MySQL 5.5.32, Oracle 11g

MySQL returns strange results for queries involving mod() with noninteger moduli. Why is this?

I have a column defined thus:

| Field  | Type         | Null | Key | Default | Extra |
| col    | double(15,6) | YES  |     | NULL    |       |

I have selected a known value from that column to use for testing - 5850. If I query the table, testing that column for whole numbers, I get these results:

mysql> SELECT thing_id,name FROM table WHERE col=5850 AND mod(col,1) != 0;
Empty set (1.07 sec)

This is expected. But this is not:

mysql> SELECT thing_id,name FROM table WHERE col=5850 AND mod(col,.1) != 0;
| thing_id  | name      |
|   4444444 | some      |
|   4444445 | names     |
|  55555555 | go        |
|  55555556 | here      |
416 rows in set (1.07 sec)

The same results from substituting col MOD .1 and col % .1 so it has to do with the computation not the semantics.

Compare this with the behavior of Oracle (using SQL Developer if that matters), where the type of col is NUMBER:

SELECT thing_id,name FROM table WHERE col=5850 AND mod(col,.1) != 0;
thing_id    name

The precision on the MySQL column seems to make this difference, but I don't understand how. Conceptually, shouldn't integer_value % .1 = 0?


1 Answer 1


I will start with a link: What Every Programmer Should Know About Floating-Point Arithmetic.

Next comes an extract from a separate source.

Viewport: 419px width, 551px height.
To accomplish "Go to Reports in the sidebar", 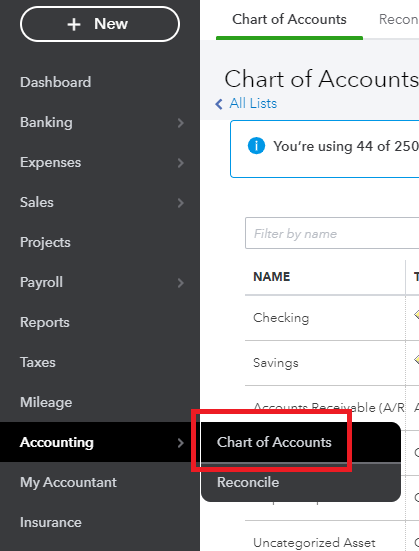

In short, float-point arithmetic types, like the float and double mysql types should never be used for precise arithmetic. And your col mod 0.1 is trying to do exactly that, a precise arithmetic check. It is trying to find if the value in col is an exact multiple of 0.1. And it fails miserably, as it is obvious from your results.

The solution is to use a fixed type, like decimal(m, n) to do these types of checks.

As for why you got different results in Oracle, it's because you used NUMBER which is implemented differently (with decimal precision). The equivalents in Oracle of float and double are BINARY_FLOAT and BINARY_DOUBLE and use binary precision. See the notes in Oracle docs: Overview of Numeric Datatypes:

Oracle Database provides two numeric datatypes exclusively for floating-point numbers: BINARY_FLOAT and BINARY_DOUBLE. They support all of the basic functionality provided by the NUMBER datatype. However, while NUMBER uses decimal precision, BINARY_FLOAT and BINARY_DOUBLE use binary precision. This enables faster arithmetic calculations and usually reduces storage requirements.

BINARY_DOUBLE and BINARY_FLOAT implement most of the Institute of Electrical and Electronics Engineers (IEEE) Standard for Binary Floating-Point Arithmetic, IEEE Standard 754-1985 (IEEE754).

If you insist to use double (I see no reason why), a few more tests with the mod operator/function in mysql, reveals that:

When you use integers for the arguments, say you do x mod K, the result is always an integer between 0 and K-1. The expected mathematical behaviour.

When you use floats/doubles, say you do x mod K, the result is any number from 0.0 to K included. (as your tests which show 5850.0 mod 0.1 to result in 0.1). I haven't done millions of tests, so there may be cases where the result can even be larger than K! Floating-point arithmetic can give weird results.

So, a workaround (which may not always work!) would be to use this condition:

( mod(col, 0.1) <> 0.0  AND  mod(col, 0.1) <> 0.1 )

To be honest, I feel sad I even made the workaround suggestion. Please read again the What Every Programmer Should Know About Floating-Point Arithmetic and don't use the workaround.

Use fixed-precision types for precision arithmetic operations.